If sealed and stored in a freezer, your T-SPX starter culture should remain effective for 18 months from the date of manufacture. Don't be afraid to be generous with starter culture. It will gradually grow less "lively" as it gets older. We suggest adding incrementally more starter culture as you packet of T-SPX ages. If exposed to moisture, or is not stored at freezing, there is no quick way to test the T-SPX.
The pH drop is energized by adding enough dextrose. Dextrose is a sugar that feeds the bacteria. Typically, more dextrose equals more lactic acid production equals a more tangy flavor. to some degree, by limiting the food, you can control how low the pH drops. Sausage experts tell us that T-SPX tends to have limited ability to survive lower than the range of 5, so you it is unlikely you can create a tangy, sour flavor with this starter culture.
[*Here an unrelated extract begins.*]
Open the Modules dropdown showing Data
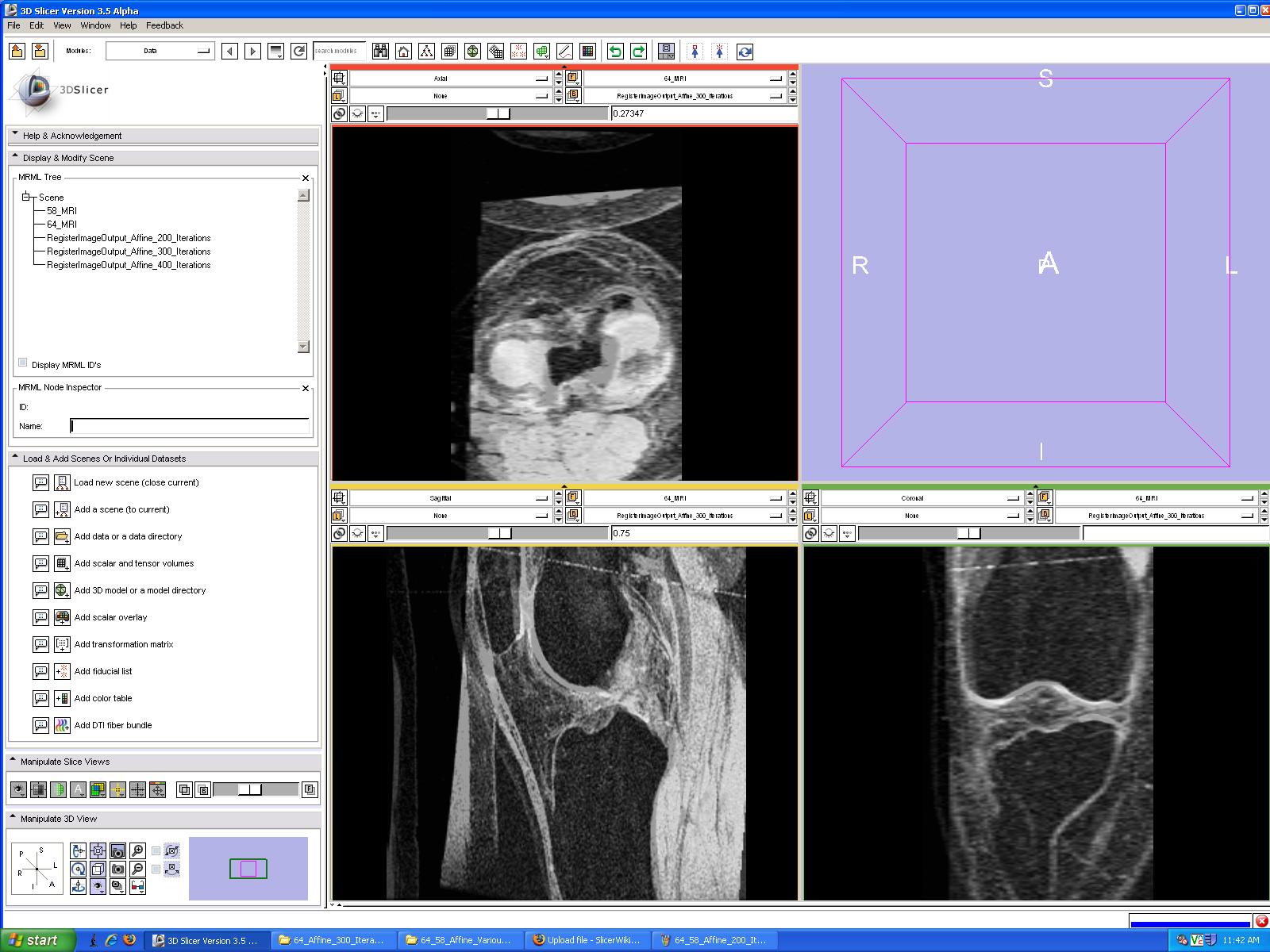The width and height of the screenshot is (1270, 952). pyautogui.click(x=160, y=52)
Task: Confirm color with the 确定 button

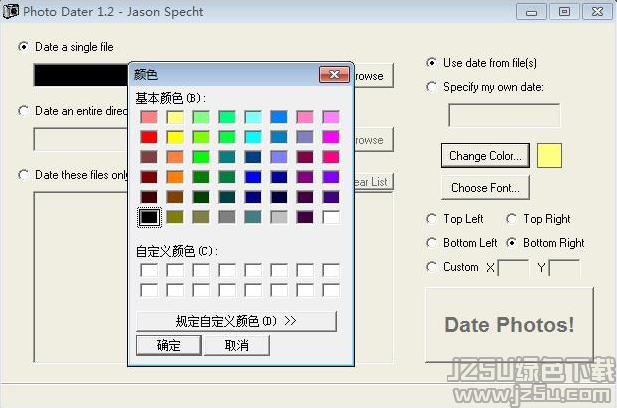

As always with dry sausage, the large, cold grind is critical to fermentation, drying and an appetizing finished product. Preserve this when you grind, but protect this when you stuff--never accidentally "re-grind" the meat by using a kitchen mixer stuffer attachment! Either use a dedicated vertical stuffer, or find. creative way to hand stuff through a piping bag, a jerky gun or other. One UMAi Dry master told us he stuffs just by pushing the meat through the cut corner of a tough ziplock bag!
You can ferment either rest on an open wire rack or hanging. The perfect fermenting environment is as easy as an unused oven or the basement shower. Don't make the mistake of one sausage maker who didn't tighten his zip ties--and found several chubs surrendered to gravity--sausage fallen to the floor!
After your salumi takes on a slight "blush," you will know fermentation is complete. Never ferment longer than 72 hours. Transfer the meat to a regularly used modern frost free kitchen refrigerator located in a room temperature environment for drying. Be sure to weigh several sticks, record the start weight at this time, calculate and mark the target weight loss of 35-40%.
SMOKERS BEWARE: UMAi Dry fermented sausage making practices are not compatible with typical cold smoking. The moisture and oxygen permeable membrane that makes fermented, slow dried sausage so easy, makes cold smoking tricky. If you smoke UMAi Dry, fermentation will fail, the membrane will block, and you will unable to effectively dry the sausage as recommended. Instead, to achieve that beloved smoky flavor, we recommend one of the following alternatives to cold smoking:
- Use UMAi Dry Landjaeger Salumi Spice Blend for 5 lb. It includes the seasonings you need for authentic landjaeger.
- Add a tiny amount of either high-quality liquid or powder smoke to your own recipe.
- All the sausage to ferment, then dry to the desired finish weight (start weight minus 35-40%). Once finished, peel away the UMAi Dry and cold smoke the finished product.